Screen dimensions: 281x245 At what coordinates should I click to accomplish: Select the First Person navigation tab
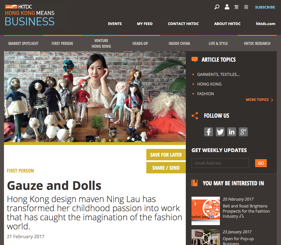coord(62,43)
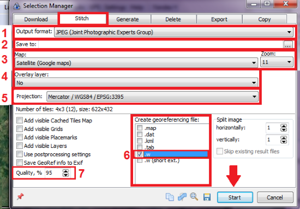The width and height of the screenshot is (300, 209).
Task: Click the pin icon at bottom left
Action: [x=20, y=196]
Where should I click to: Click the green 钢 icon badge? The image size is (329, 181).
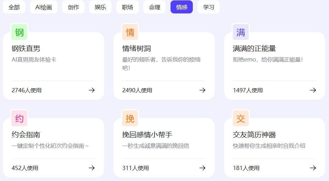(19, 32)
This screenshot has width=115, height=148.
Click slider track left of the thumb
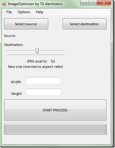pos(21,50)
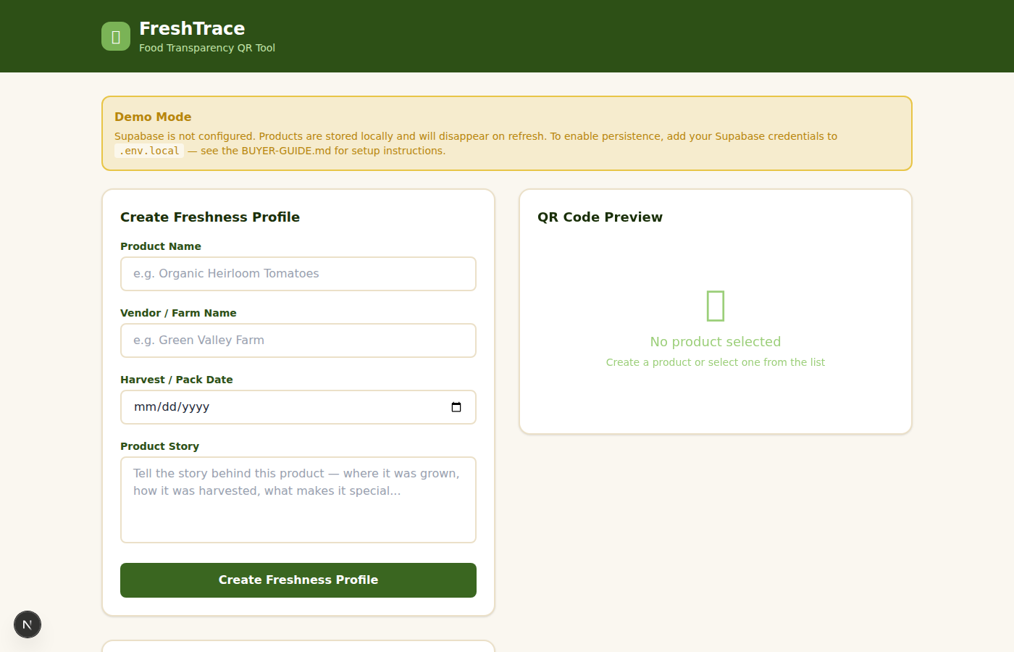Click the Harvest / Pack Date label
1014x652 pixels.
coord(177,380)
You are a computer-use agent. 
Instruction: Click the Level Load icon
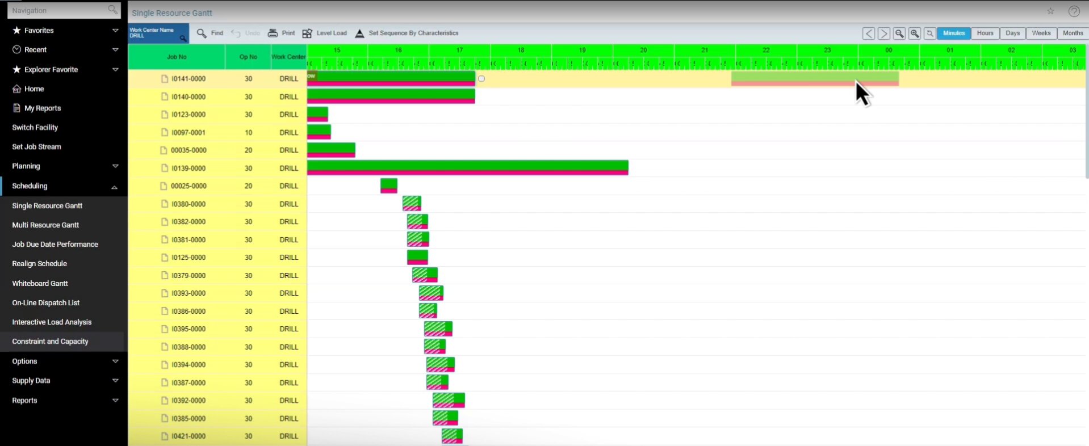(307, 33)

= = = = =

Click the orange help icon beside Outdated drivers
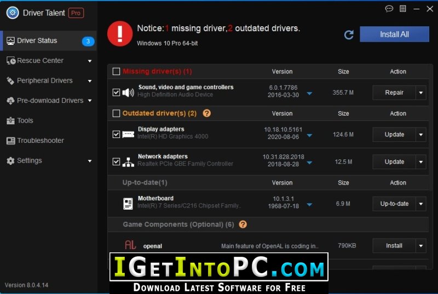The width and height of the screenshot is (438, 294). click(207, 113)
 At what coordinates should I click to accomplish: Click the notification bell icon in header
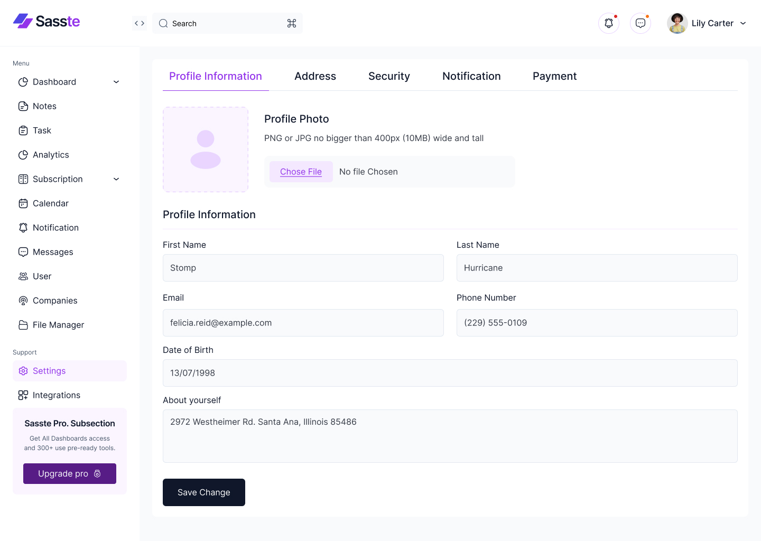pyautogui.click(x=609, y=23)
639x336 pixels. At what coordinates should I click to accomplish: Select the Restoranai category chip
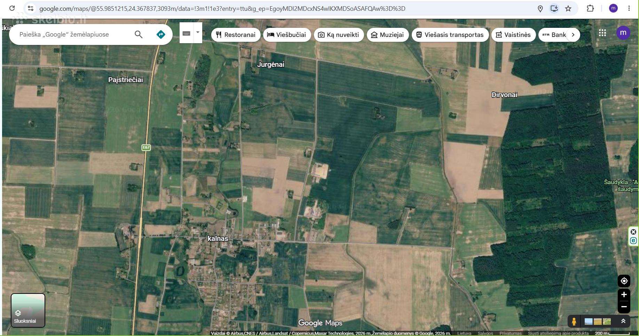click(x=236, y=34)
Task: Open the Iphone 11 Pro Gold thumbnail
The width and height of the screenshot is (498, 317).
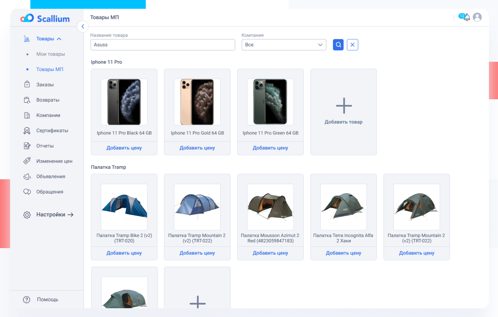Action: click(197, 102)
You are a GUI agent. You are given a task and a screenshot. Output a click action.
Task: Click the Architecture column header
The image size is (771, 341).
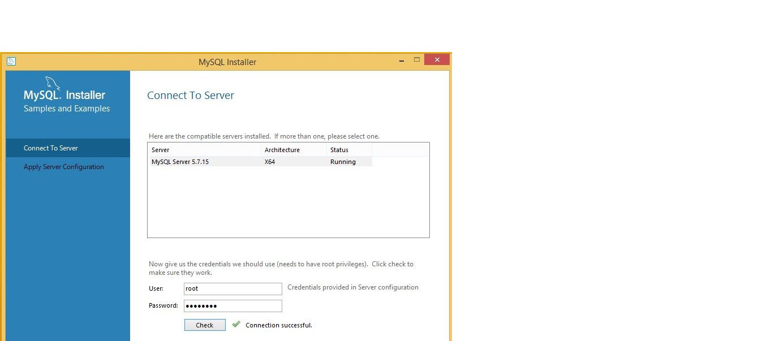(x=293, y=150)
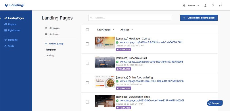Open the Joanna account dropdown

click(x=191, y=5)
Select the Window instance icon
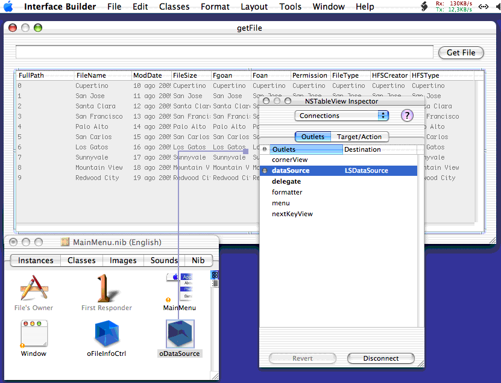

= = = = =

▶ [TASK REQUIREMENTS] Scan the material above for lines holding the string "agent" and copy those lines.

▶ [OUTPUT BELOW]
You are a computer-use agent. 
You are a GUI agent. You are given a task and a screenshot. Output a click action.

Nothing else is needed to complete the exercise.